Quelli che contano in Italia? Vecchi e inamovibili

L’indagine di Eurispes e “Who’s Who in Italy” disegna l’identikit dell’uomo di potere: lo stesso, o peggio, di vent’anni fa

È vecchio, maschio, lavora in politica e gioca a tennis. È l’identikit dell’uomo di potere secondo la recente ricerca realizzata da Eurispes in collaborazione con “Who’s Who in Italy”, analizzando i dati di 5.560 persone “che contano” nel nostro Paese. La classe dirigente italiana, se confrontata con quella del 1992, ha un profilo scoraggiante. Non si rinnova, è all’insegna della gerontocrazia: quattro potenti su cinque (il 79,5%) ha più di cinquant’anni. I giovani under 35 sono solo il 3 per cento, praticamente tagliati fuori dai circuiti decisionali, e di questi il 71 per cento è costituito da sportivi. Non solo.

Il potere italiano è invecchiato, insieme ai potenti. La ricerca più che descrivere il cambiamento, prende atto del non-cambiamento: dopo vent’anni, sottolinea il presidente Eurispes Gian Maria Fara, “il quadro non è quello di una transizione incompiuta, ma di una transizione che non c’è mai stata e, semmai, di un aggravamento di molti dei problemi già presenti nei primi anni Novanta. È piuttosto desolante il ritratto della nostra classe dirigente, che appare sempre più incentrata su se stessa, volta all’auto-preservazione, chiusa all’innovazione e quanto mai durevole nel tempo”. Insomma: “Molti di coloro che all’inizio degli anni Novanta assurgevano a ruoli di potere si ritrovano, oggi, ben radicati nella propria posizione e poco disposti all’innovazione e al ricambio generazionale”.

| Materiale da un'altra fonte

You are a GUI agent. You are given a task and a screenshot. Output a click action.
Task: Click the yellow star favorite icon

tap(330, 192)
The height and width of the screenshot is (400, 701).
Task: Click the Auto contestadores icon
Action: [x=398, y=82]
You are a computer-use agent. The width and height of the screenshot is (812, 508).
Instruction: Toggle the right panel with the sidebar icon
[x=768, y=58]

Altro che rottamare... Vediamo i dati. Gli uomini rappresentano ben l’85 per cento della classe dirigente, contro un esiguo 15 per cento di donne. Il potere al femminile rimane un’eccezione, anche se dal 1992 il numero di donne in posti che contano è raddoppiato, vent’anni fa infatti erano il 7,8 per cento. In otto casi su dieci l’élite al potere ha più di 50 anni, in particolare gli over 65 sono il 39,3 per cento (vent’anni fa erano meno, il 25,2%). Peggio: rispetto al ’92 la quota di rappresentanti della classe dirigente con meno di 50 anni è calata, da uno su quattro a uno su cinque. Con la magra consolazione che nel campione più giovane le donne sono più degli uomini.

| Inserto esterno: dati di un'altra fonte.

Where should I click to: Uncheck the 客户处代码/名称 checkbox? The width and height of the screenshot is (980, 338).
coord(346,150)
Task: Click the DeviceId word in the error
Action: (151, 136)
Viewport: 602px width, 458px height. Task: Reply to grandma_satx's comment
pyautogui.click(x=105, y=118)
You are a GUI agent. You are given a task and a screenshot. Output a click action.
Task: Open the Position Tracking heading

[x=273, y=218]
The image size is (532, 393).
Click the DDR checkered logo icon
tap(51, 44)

La classe dirigente risiede per lo più al Centro (53,4%), un po’ meno al Nord(41,3%) e in piccola parte al Sud (3,7%). I dati non sono troppo positivi neppure per quanto riguarda la possibilità di conciliare ruoli di responsabilità e vita familiare. Il 46,1 per cento delle persone di potere è sposato, tra le donne però solo un terzo, e oltre la metà del campione d’indagine ha dichiarato di non avere figli. L’83,3 per cento dei potenti è laureato (nel 1992 erano il 66,1%), i diplomati sono il 16,7 per cento. L’elevato livello di istruzione è dovuto alla forte presenza di politici, manager e professori, anche se c’è un significativo 27,1 per cento di non laureati in politica. La “young power élite”, cioè la fetta giovane di quelli che contano, è costituita soprattutto da sportivi e operatori dello spettacolo.

Il principale campo di attività della classe dirigente è la politica. In questo settore lavora un quarto del campione, al secondo posto c’è la cultura (22,4%), al terzo il settore economico (19,2%). Quasi tutti gli uomini e le donne di potere infine hanno un hobby o fanno sport.

Più della metà (il 56,8%) ha un passatempo di tipo dinamico, come sport, viaggi, attività manuali, mentre il 43,2 per cento ha un hobby sedentario, come musica o lettura. Lo sport è il passatempo più diffuso tra i potenti italiani, lo pratica il 40,8 per cento, e in particolare il tennis (19,4%), il calcio (18%), e lo sci (16,3%).